Required action A
According to the awards announcement, where and on what date will this year's final take place?
Required action B
Copy the awards announcement from the words "The Great British Businesswoman Awards 2023 finalists" through "of the Year.", swapping "shortlist" for "list of finalists".

Extract provided
┏━━

The Great British Businesswoman Awards 2023 finalists announced

Posted on 19 Sep 2023 by Lanna Deamer

The third annual awards ceremony will continue to champion businesswomen leading across a multitude of sectors. This year’s Great British Businesswoman Awards final is set to take place in London on 22 November.

Ahead of the final, the shortlist for the Great British Businesswoman Awards 2023 has been announced. Over 200 women in business have been named as finalists in categories including: Banking and Finance Businesswoman; Construction Businesswoman; Engineering & Manufacturing Businesswoman; Social Enterprise Businesswoman; and Diversity Initiative of the Year.

One of the category winners will also be crowned the overall Great British Businesswoman of the Year, won in 2022 by Beth Knight, Amazon in the Community Leader at Europe Amazon.

The programme launched three years ago to recognise and celebrate the inspiring women innovating and leading the way in their respective industries. While there has been progress, statistics still show that men hold most of the top jobs, with just eight percent of companies having a woman in the role of CEO.

Despite the smaller representation, data published by business loans shows that women-led companies have an average revenue of $26bn. In comparison, firms led by men have an average revenue of $20bn. Further studies estimate that £250bn could be injected into the UK economy if women were equally as prominent in leading businesses as men.

More specifically in manufacturing, new research has revealed it will take an estimated 62 years to close the gender pay gap in the manufacturing industry. The data, from PWC and analysed by manufacturer MSP, also found that it will take at least 33 years for women’s participation rate in the labour force to catch up to men’s current participation rate of 80%.

MSP found in its new whitepaper ‘Women in Manufacturing: State of the Industry 2023’, that the disruption to earnings caused by the COVID-19 pandemic, as well as critical organisational barriers, have acted as blockers to industry progression in gender equality.

The research found the gender pay gap is also causing a serious effect on savings this year, with women across the UK saving a third less than their male counterparts, while almost one in five female workers did not see a salary increase in the past year.

┗━━

Dataset records

┏━━

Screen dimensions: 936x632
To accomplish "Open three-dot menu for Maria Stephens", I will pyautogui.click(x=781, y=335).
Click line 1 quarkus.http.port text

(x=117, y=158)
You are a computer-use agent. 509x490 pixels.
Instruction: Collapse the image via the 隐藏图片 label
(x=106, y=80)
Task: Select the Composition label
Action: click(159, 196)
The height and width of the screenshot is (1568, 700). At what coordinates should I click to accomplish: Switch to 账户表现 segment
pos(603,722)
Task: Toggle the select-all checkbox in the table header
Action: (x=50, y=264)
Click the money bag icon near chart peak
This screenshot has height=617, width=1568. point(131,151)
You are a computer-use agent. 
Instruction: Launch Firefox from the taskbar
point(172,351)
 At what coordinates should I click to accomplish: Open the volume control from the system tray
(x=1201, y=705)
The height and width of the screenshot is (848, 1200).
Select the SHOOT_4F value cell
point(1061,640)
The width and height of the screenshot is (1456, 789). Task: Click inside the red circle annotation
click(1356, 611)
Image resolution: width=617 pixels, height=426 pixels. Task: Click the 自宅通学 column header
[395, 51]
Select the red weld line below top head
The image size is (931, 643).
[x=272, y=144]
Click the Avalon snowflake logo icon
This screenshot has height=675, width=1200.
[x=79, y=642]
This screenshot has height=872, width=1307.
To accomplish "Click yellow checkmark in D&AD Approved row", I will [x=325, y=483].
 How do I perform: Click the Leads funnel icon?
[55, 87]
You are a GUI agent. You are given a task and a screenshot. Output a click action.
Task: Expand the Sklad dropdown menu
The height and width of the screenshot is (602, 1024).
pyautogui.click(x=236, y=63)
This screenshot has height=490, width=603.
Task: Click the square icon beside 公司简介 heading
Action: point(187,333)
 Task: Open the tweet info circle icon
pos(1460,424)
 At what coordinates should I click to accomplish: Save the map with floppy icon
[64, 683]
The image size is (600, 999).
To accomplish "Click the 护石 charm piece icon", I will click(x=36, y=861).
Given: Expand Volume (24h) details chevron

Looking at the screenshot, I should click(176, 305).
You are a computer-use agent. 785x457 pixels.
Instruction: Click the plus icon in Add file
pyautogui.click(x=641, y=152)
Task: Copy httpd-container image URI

┗━━

Your response A
In London on 22 November.

Your response B
The Great British Businesswoman Awards 2023 finalists announced

Posted on 19 Sep 2023 by Lanna Deamer

The third annual awards ceremony will continue to champion businesswomen leading across a multitude of sectors. This year’s Great British Businesswoman Awards final is set to take place in London on 22 November.

Ahead of the final, the list of finalists for the Great British Businesswoman Awards 2023 has been announced. Over 200 women in business have been named as finalists in categories including: Banking and Finance Businesswoman; Construction Businesswoman; Engineering & Manufacturing Businesswoman; Social Enterprise Businesswoman; and Diversity Initiative of the Year.